Stated problem :: Copy each of the following records line for line, with no changes.

## BEGIN Raw data

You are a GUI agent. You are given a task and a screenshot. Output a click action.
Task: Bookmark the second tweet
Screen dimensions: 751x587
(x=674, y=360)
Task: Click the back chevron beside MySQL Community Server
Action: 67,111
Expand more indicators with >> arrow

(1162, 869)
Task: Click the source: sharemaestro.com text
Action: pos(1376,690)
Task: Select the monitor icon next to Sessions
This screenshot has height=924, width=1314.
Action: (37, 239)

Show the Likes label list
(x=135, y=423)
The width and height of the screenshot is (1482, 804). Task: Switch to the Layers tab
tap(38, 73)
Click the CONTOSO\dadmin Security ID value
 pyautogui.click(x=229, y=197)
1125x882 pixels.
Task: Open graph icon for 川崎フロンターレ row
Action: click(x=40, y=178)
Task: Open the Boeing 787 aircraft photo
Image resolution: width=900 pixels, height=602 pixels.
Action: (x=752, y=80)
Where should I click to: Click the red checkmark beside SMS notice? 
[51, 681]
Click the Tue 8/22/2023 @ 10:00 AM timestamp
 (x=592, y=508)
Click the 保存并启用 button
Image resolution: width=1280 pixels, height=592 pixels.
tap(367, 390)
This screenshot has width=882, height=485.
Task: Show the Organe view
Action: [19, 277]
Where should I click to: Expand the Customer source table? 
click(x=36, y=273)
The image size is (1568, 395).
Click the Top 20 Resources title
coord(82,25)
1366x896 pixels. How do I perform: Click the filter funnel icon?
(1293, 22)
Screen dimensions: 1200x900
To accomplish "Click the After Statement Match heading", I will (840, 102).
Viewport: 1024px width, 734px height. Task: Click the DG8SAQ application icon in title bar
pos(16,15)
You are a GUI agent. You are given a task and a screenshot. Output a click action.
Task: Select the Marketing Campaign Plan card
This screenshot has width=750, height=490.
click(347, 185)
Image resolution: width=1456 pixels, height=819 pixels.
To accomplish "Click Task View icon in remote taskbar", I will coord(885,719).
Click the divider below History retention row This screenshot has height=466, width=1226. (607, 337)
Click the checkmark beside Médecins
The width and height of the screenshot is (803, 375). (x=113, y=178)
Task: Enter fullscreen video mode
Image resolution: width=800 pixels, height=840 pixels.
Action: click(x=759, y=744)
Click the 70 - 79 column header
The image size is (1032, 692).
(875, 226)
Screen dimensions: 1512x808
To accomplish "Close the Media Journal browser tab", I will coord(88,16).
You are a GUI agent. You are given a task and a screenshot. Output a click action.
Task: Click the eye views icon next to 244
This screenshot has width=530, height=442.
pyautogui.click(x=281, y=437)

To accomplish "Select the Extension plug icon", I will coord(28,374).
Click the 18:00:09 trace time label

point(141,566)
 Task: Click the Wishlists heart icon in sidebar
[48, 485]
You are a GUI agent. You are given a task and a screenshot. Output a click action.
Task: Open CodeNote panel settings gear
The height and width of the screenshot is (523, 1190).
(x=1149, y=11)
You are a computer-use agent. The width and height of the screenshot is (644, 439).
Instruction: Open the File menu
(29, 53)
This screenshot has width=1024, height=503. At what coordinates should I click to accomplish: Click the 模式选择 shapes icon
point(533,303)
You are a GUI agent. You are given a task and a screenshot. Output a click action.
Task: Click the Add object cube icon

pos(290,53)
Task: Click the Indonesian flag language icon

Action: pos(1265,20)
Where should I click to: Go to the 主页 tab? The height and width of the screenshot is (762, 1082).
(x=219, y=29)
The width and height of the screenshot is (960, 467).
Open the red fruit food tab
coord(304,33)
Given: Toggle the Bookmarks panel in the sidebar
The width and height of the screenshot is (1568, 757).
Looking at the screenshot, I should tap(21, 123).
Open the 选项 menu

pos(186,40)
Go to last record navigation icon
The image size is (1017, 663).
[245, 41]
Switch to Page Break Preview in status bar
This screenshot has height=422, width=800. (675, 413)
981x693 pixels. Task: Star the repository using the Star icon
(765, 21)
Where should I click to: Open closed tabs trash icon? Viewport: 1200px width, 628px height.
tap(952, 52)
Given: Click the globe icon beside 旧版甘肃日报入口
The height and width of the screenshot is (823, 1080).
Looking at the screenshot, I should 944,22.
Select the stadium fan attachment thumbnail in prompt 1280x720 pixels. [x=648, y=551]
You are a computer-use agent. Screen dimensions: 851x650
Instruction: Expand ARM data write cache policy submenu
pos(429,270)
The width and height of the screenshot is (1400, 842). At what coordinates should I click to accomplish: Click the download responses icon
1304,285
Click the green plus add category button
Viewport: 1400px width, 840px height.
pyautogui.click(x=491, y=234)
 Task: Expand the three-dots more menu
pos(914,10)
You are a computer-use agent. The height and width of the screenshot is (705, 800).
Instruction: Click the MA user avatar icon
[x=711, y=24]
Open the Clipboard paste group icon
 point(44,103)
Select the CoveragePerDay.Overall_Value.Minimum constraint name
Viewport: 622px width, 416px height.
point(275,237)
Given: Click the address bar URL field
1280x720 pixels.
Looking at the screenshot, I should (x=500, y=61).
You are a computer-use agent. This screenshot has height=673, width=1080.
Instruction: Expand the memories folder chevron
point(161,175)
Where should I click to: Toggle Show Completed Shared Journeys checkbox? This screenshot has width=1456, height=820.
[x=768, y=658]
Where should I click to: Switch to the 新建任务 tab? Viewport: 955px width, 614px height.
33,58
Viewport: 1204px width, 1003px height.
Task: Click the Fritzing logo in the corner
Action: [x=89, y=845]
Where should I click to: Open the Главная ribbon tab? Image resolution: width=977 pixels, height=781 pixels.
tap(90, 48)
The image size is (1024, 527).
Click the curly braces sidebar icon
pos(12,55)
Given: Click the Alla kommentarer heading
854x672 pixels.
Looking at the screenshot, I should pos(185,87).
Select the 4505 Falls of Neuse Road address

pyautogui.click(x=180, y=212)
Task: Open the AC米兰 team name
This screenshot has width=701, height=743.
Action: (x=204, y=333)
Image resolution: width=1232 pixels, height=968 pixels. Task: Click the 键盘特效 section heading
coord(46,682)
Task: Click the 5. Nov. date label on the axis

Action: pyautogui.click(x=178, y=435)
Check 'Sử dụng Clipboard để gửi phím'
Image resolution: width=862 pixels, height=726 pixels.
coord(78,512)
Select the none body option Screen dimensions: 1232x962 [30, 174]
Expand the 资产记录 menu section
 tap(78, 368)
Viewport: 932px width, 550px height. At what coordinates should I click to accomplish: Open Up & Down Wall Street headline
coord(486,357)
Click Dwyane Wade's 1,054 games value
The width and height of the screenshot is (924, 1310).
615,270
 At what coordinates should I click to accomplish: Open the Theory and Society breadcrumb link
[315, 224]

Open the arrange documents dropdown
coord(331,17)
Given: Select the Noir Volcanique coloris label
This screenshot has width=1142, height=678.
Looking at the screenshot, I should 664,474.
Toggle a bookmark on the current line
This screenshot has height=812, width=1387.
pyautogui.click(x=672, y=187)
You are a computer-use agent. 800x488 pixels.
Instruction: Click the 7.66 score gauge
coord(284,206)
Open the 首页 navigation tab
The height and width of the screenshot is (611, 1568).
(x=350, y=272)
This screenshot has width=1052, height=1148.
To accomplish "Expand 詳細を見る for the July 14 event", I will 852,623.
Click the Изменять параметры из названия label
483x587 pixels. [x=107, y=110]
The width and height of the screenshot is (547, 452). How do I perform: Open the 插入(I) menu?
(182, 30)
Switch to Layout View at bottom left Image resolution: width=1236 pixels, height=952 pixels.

## END Raw data

Answer for this exercise ::
You are a GUI agent. You are given a task and a screenshot. Output a click action.
Task: Bookmark the second tweet
Screen dimensions: 751x587
(x=674, y=360)
Task: Click the back chevron beside MySQL Community Server
Action: 67,111
Expand more indicators with >> arrow

(1162, 869)
Task: Click the source: sharemaestro.com text
Action: pos(1376,690)
Task: Select the monitor icon next to Sessions
This screenshot has height=924, width=1314.
Action: (37, 239)

Show the Likes label list
(x=135, y=423)
The width and height of the screenshot is (1482, 804). Task: Switch to the Layers tab
tap(38, 73)
Click the CONTOSO\dadmin Security ID value
 pyautogui.click(x=229, y=197)
1125x882 pixels.
Task: Open graph icon for 川崎フロンターレ row
Action: click(x=40, y=178)
Task: Open the Boeing 787 aircraft photo
Image resolution: width=900 pixels, height=602 pixels.
Action: (x=752, y=80)
Where should I click to: Click the red checkmark beside SMS notice? 
[51, 681]
Click the Tue 8/22/2023 @ 10:00 AM timestamp
 (x=592, y=508)
Click the 保存并启用 button
Image resolution: width=1280 pixels, height=592 pixels.
tap(367, 390)
This screenshot has width=882, height=485.
Task: Show the Organe view
Action: [19, 277]
Where should I click to: Expand the Customer source table? 
click(x=36, y=273)
The image size is (1568, 395).
Click the Top 20 Resources title
coord(82,25)
1366x896 pixels. How do I perform: Click the filter funnel icon?
(1293, 22)
Screen dimensions: 1200x900
To accomplish "Click the After Statement Match heading", I will (840, 102).
Viewport: 1024px width, 734px height. Task: Click the DG8SAQ application icon in title bar
pos(16,15)
You are a GUI agent. You are given a task and a screenshot. Output a click action.
Task: Select the Marketing Campaign Plan card
This screenshot has width=750, height=490.
click(347, 185)
Image resolution: width=1456 pixels, height=819 pixels.
To accomplish "Click Task View icon in remote taskbar", I will coord(885,719).
Click the divider below History retention row This screenshot has height=466, width=1226. (607, 337)
Click the checkmark beside Médecins
The width and height of the screenshot is (803, 375). (x=113, y=178)
Task: Enter fullscreen video mode
Image resolution: width=800 pixels, height=840 pixels.
Action: click(x=759, y=744)
Click the 70 - 79 column header
The image size is (1032, 692).
(875, 226)
Screen dimensions: 1512x808
To accomplish "Close the Media Journal browser tab", I will coord(88,16).
You are a GUI agent. You are given a task and a screenshot. Output a click action.
Task: Click the eye views icon next to 244
This screenshot has width=530, height=442.
pyautogui.click(x=281, y=437)

To accomplish "Select the Extension plug icon", I will coord(28,374).
Click the 18:00:09 trace time label

point(141,566)
 Task: Click the Wishlists heart icon in sidebar
[48, 485]
You are a GUI agent. You are given a task and a screenshot. Output a click action.
Task: Open CodeNote panel settings gear
The height and width of the screenshot is (523, 1190).
(x=1149, y=11)
You are a computer-use agent. The width and height of the screenshot is (644, 439).
Instruction: Open the File menu
(29, 53)
This screenshot has width=1024, height=503. At what coordinates should I click to accomplish: Click the 模式选择 shapes icon
point(533,303)
You are a GUI agent. You are given a task and a screenshot. Output a click action.
Task: Click the Add object cube icon

pos(290,53)
Task: Click the Indonesian flag language icon

Action: pos(1265,20)
Where should I click to: Go to the 主页 tab? The height and width of the screenshot is (762, 1082).
(x=219, y=29)
The width and height of the screenshot is (960, 467).
Open the red fruit food tab
coord(304,33)
Given: Toggle the Bookmarks panel in the sidebar
The width and height of the screenshot is (1568, 757).
Looking at the screenshot, I should tap(21, 123).
Open the 选项 menu

pos(186,40)
Go to last record navigation icon
The image size is (1017, 663).
[245, 41]
Switch to Page Break Preview in status bar
This screenshot has height=422, width=800. (675, 413)
981x693 pixels. Task: Star the repository using the Star icon
(765, 21)
Where should I click to: Open closed tabs trash icon? Viewport: 1200px width, 628px height.
tap(952, 52)
Given: Click the globe icon beside 旧版甘肃日报入口
The height and width of the screenshot is (823, 1080).
Looking at the screenshot, I should 944,22.
Select the stadium fan attachment thumbnail in prompt 1280x720 pixels. [x=648, y=551]
You are a computer-use agent. Screen dimensions: 851x650
Instruction: Expand ARM data write cache policy submenu
pos(429,270)
The width and height of the screenshot is (1400, 842). At what coordinates should I click to accomplish: Click the download responses icon
1304,285
Click the green plus add category button
Viewport: 1400px width, 840px height.
pyautogui.click(x=491, y=234)
 Task: Expand the three-dots more menu
pos(914,10)
You are a computer-use agent. The height and width of the screenshot is (705, 800).
Instruction: Click the MA user avatar icon
[x=711, y=24]
Open the Clipboard paste group icon
 point(44,103)
Select the CoveragePerDay.Overall_Value.Minimum constraint name
Viewport: 622px width, 416px height.
point(275,237)
Given: Click the address bar URL field
1280x720 pixels.
Looking at the screenshot, I should (x=500, y=61).
You are a computer-use agent. This screenshot has height=673, width=1080.
Instruction: Expand the memories folder chevron
point(161,175)
Where should I click to: Toggle Show Completed Shared Journeys checkbox? This screenshot has width=1456, height=820.
[x=768, y=658]
Where should I click to: Switch to the 新建任务 tab? Viewport: 955px width, 614px height.
33,58
Viewport: 1204px width, 1003px height.
Task: Click the Fritzing logo in the corner
Action: [x=89, y=845]
Where should I click to: Open the Главная ribbon tab? Image resolution: width=977 pixels, height=781 pixels.
tap(90, 48)
The image size is (1024, 527).
Click the curly braces sidebar icon
pos(12,55)
Given: Click the Alla kommentarer heading
854x672 pixels.
Looking at the screenshot, I should pos(185,87).
Select the 4505 Falls of Neuse Road address

pyautogui.click(x=180, y=212)
Task: Open the AC米兰 team name
This screenshot has width=701, height=743.
Action: (x=204, y=333)
Image resolution: width=1232 pixels, height=968 pixels. Task: Click the 键盘特效 section heading
coord(46,682)
Task: Click the 5. Nov. date label on the axis

Action: pyautogui.click(x=178, y=435)
Check 'Sử dụng Clipboard để gửi phím'
Image resolution: width=862 pixels, height=726 pixels.
coord(78,512)
Select the none body option Screen dimensions: 1232x962 [30, 174]
Expand the 资产记录 menu section
 tap(78, 368)
Viewport: 932px width, 550px height. At what coordinates should I click to accomplish: Open Up & Down Wall Street headline
coord(486,357)
Click Dwyane Wade's 1,054 games value
The width and height of the screenshot is (924, 1310).
615,270
 At what coordinates should I click to accomplish: Open the Theory and Society breadcrumb link
[315, 224]

Open the arrange documents dropdown
coord(331,17)
Given: Select the Noir Volcanique coloris label
This screenshot has width=1142, height=678.
Looking at the screenshot, I should 664,474.
Toggle a bookmark on the current line
This screenshot has height=812, width=1387.
pyautogui.click(x=672, y=187)
You are a computer-use agent. 800x488 pixels.
Instruction: Click the 7.66 score gauge
coord(284,206)
Open the 首页 navigation tab
The height and width of the screenshot is (611, 1568).
(x=350, y=272)
This screenshot has width=1052, height=1148.
To accomplish "Expand 詳細を見る for the July 14 event", I will 852,623.
Click the Изменять параметры из названия label
483x587 pixels. [x=107, y=110]
The width and height of the screenshot is (547, 452). How do I perform: Open the 插入(I) menu?
(182, 30)
Switch to Layout View at bottom left Image resolution: width=1236 pixels, height=952 pixels.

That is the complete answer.